Ein Gen nach dem anderen Neue Ära in der Zelltherapie bricht an

Radiologin bei der Arbeit an einem Krebsbehandlungszentrum im französischen Marseille. Die Therapie Kymriah soll die Überlebenschance bei Leukämie von etwa 40 auf 90 Prozent steigern. | © Getty Images

Radiologin bei der Arbeit an einem Krebsbehandlungszentrum im französischen Marseille. Die Therapie Kymriah soll die Überlebenschance bei Leukämie von etwa 40 auf 90 Prozent steigern. Foto: Getty Images

Wir stehen am Beginn einer neuen Ära in der regenerativen Medizin. Im vergangenen Jahr hat die US-amerikanische Arzneimittelaufsichtsbehörde (FDA) die Zulassung für Kymriah erteilt, eine gentechnisch modifizierte Zelltherapie. Ein historisches Ereignis für Wissenschaft und Fortschritt. Der FDA-Commissioner kommentierte diesen Erfolg und seine Dimension mit folgender Stellungnahme: „Wir überschreiten eine neue Grenze der medizinischen Innovation, denn nun ist es möglich, die eigenen Zellen eines Patienten umzuprogrammieren, sodass sie ein tödliches Krebsgeschwür angreifen.

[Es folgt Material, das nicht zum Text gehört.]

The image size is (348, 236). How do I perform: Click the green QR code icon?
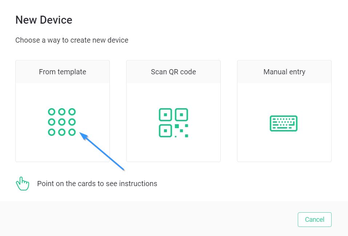pos(173,123)
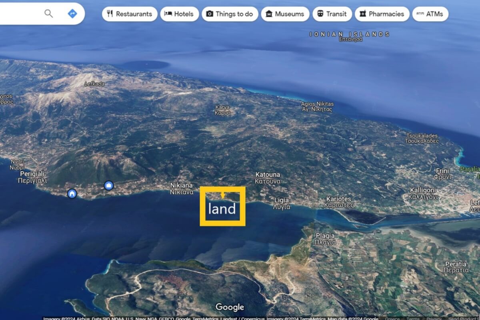Screen dimensions: 480x320
Task: Click the Google logo at bottom
Action: 230,307
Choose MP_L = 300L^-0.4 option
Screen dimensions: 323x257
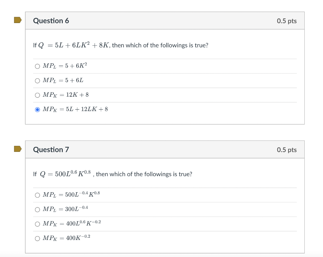click(37, 209)
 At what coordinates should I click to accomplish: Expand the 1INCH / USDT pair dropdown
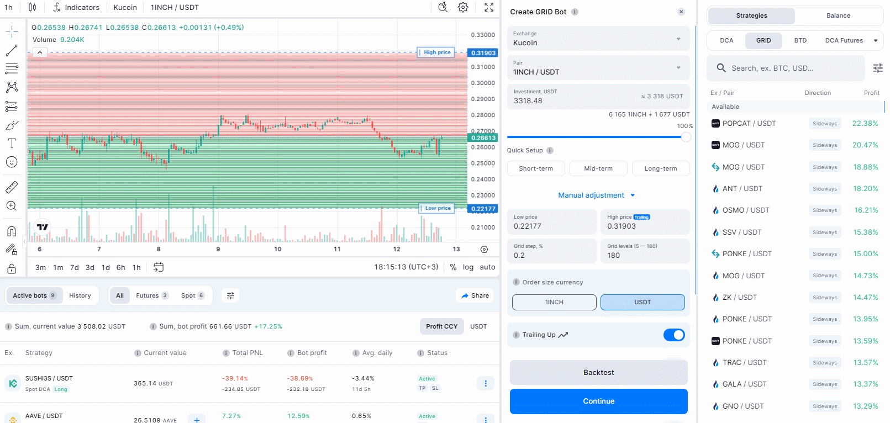[x=598, y=68]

Neue Technologien wie Gen- und Zelltherapien könnten die Medizin grundlegend verändern.“

Mirjam Heeb, Portfoliomanager bei GAM

Zuvor hatte sich das Biotechnologieunternehmen Gilead Sciences in einem unkonventionellen Schritt auf den Krebsimmuntherapie-Spezialisten Kite Pharma gestürzt und mit der 11,9 Milliarden US-Dollar schweren Übernahme den Einstieg in diesen Bereich erworben.

Neue Gen-, Zell- und Gewebetechnik-Therapien leiten eine disruptive neue Phase in unserem Gesundheitssystem ein. Sie ermöglichen die Heilung von Krankheiten in einem Schritt und ersetzen die lebenslange Abhängigkeit von Medikamenten. Die Zahl der Gentherapien in der aktiven Entwicklung hat ein Allzeithoch erreicht. Damit rückt eine höchst vielversprechende Innovationswelle in der Medizin deutlich schneller näher, als es den meisten bewusst ist.

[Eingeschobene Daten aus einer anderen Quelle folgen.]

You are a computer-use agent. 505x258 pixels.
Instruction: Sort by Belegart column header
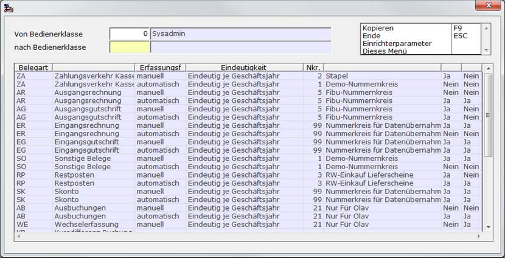[x=33, y=68]
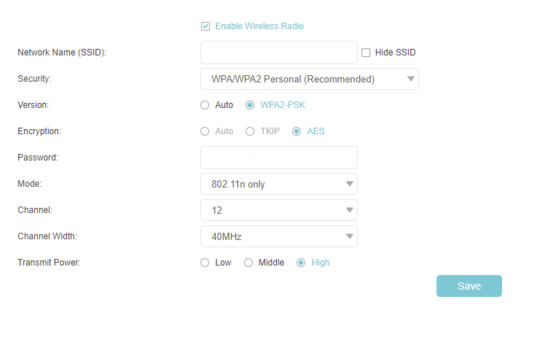Set Transmit Power to Middle
The image size is (537, 348).
pos(248,263)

Einzigartiger Ansatz gegen Leukämie

Bereits in den 1990er Jahren wurde die Forschung im Bereich der Gentechnik vorangetrieben, der Durchbruch gelang allerdings nicht. Der nun wiedererwachte Enthusiasmus lässt sich auf mehrere Zulassungen von Gentherapien weltweit zurückführen. Die erste dieser Genehmigungen wurde für die bereits erwähnte Therapie Kymriah erteilt. Die Therapie verfolgt einen einzigartigen Ansatz zur Heilung der häufigsten Krebsart im Kindesalter, der akuten lymphatischen Leukämie. Jede Dosis ist individuell auf den Patienten zugeschnitten, da die eigenen Immunzellen des jeweiligen Patienten verwendet und genetisch modifiziert werden. Weiße Blutkörperchen werden entnommen und im Labor genetisch verändert oder umprogrammiert, damit sie nach der Wiedereinbringung in den Körper den Tumor erkennen und bekämpfen können. Mit Kymriah behandelte Patienten haben insgesamt eine Überlebenschance von 90 Prozent.

Auch die von Gilead übernommene Firma Kite Pharma feierte einen großen Erfolg mit der Zulassung einer Therapie für Non-Hodggkin-Lymphome. Das Unternehmen Spark Therapeutics bekam zudem die Genehmigung zur Zelltherapie einer angeborenen Netzhauterkrankung erteilt. Diese wichtigen Meilensteine markieren ein historisches Jahr für die Gentherapie.